The thing I mentioned in the comments to the other answer, that Itô integral is able to be defined pathwise, was just intended as an additional information, that the argument that it is defined as $L^2$-limit, is not a sufficent agrument against it (not saying anything about whether it actually possible or not). But being definied pathwise means still dependent on the path resp. $\omega$. Being definied pathwise or as $L^2$-limit is not the relevant part of your problem.

The main problem why there is definitly no Fubini-Theorem for Itô integrals combinied with integral with the measrue $P$ is, that $\mathbb E(\int_0^t W_s^2\mathbb dW_s)=\int_\Omega\int_0^t W_s^2\mathbb dW_s\mathbb dP$ is simply a real number, whereas $\int_0^t \mathbb E(W_s^2)\mathbb dW_s$ is stochastic process definitly depending on $\omega$.

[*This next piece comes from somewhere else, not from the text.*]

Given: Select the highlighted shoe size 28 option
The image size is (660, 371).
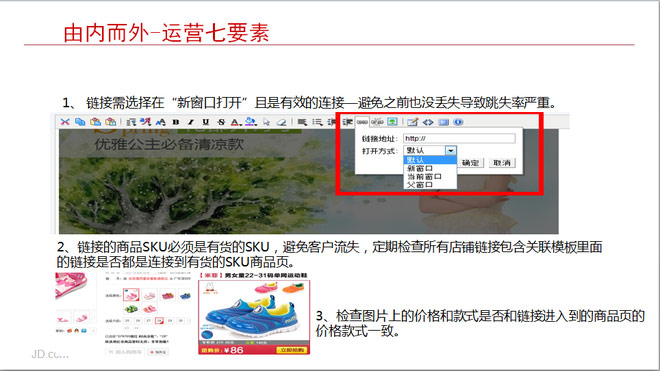Looking at the screenshot, I should [159, 321].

But I remember an exercise regarding a Fubini-Theorem for Itô integrals with a Lebesgue integral, but it was a bit different to your application: Let $T>0$, $B\subset\mathbb R^n$ bounded and $$H:(\Omega,[0,T],B)\to\mathbb R: (\omega,t,x)\mapsto H(\omega,t,x)$$ a stochastic process not only depending on the time $t$ but also on $x$. Then under appropriate assumptions holds $$\int_0^T\int_BH(\omega,s,x)\mathbb dx\mathbb dW_s=\int_B\int_0^TH(\omega,s,x)\mathbb dW_s\mathbb dx. $$

If you are working with an Itô process $X$ there won't be much changes in the things above. For $\mathrm d X_t=b_t\mathrm dt +\sigma_t\mathrm dW_t$ you can simply replace the differentials as you are used and you are again in the situation above.

I hope this helps you a little bit for your problem.